Entries for locating words and elements
------------------------------------------------
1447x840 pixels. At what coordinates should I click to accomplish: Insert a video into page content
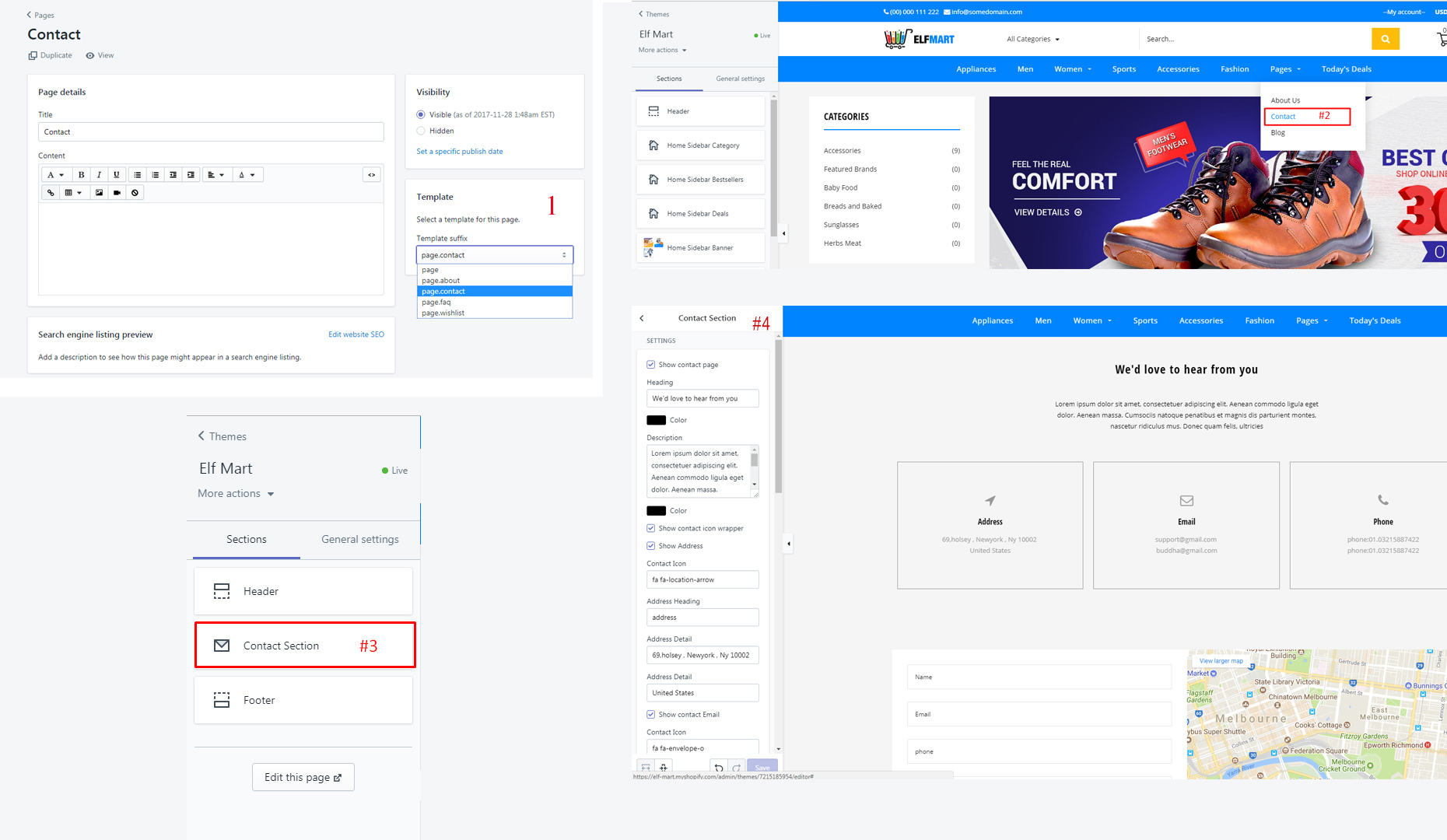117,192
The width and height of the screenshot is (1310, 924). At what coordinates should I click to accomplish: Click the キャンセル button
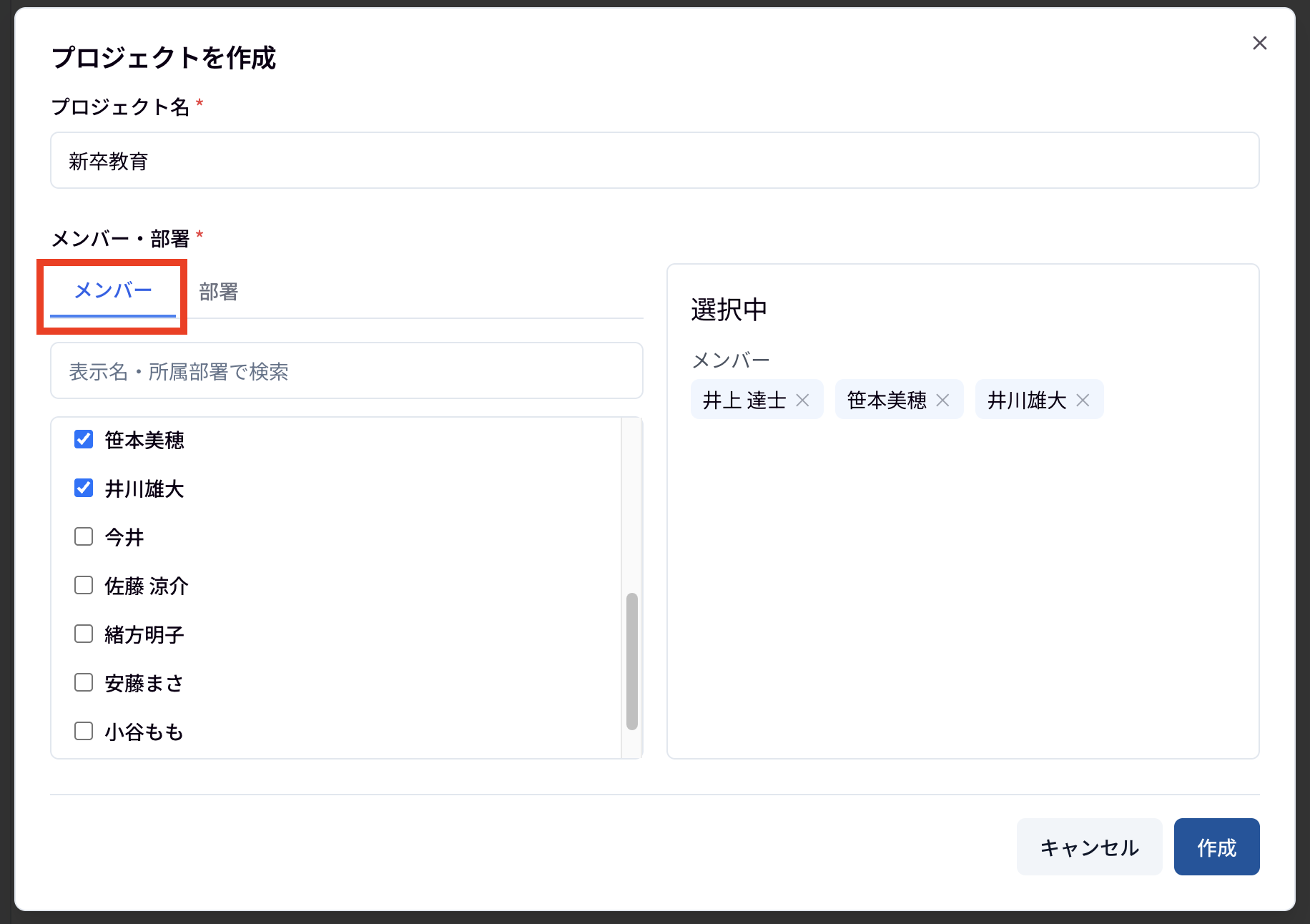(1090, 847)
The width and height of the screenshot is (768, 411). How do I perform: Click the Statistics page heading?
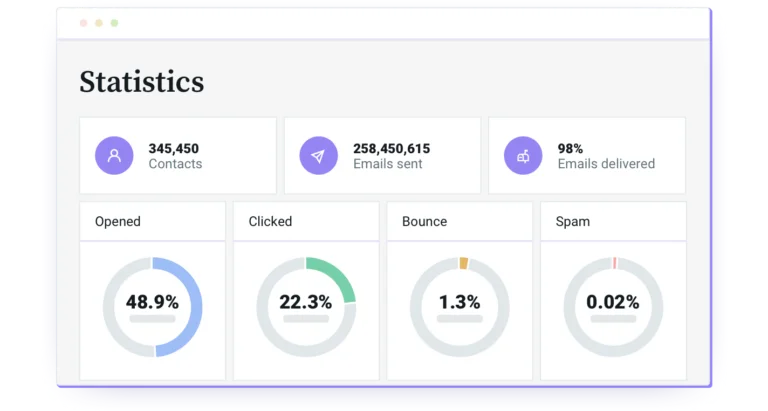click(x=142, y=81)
------------------------------------------------
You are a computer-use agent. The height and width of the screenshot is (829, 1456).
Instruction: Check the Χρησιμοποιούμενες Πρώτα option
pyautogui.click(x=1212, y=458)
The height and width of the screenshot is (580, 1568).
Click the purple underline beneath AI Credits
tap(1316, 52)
------------------------------------------------
Reproduce the records verbatim, starting at the line that contains "1447x840 pixels. At" and stopping after the line that contains "(1090, 847)". Omit the pictures from your answer.

▸ **ANSWER TO THE EXERCISE**
1447x840 pixels. At what coordinates should I click to accomplish: Insert a video into page content
117,192
The width and height of the screenshot is (1310, 924). At what coordinates should I click to accomplish: Click the キャンセル button
(1090, 847)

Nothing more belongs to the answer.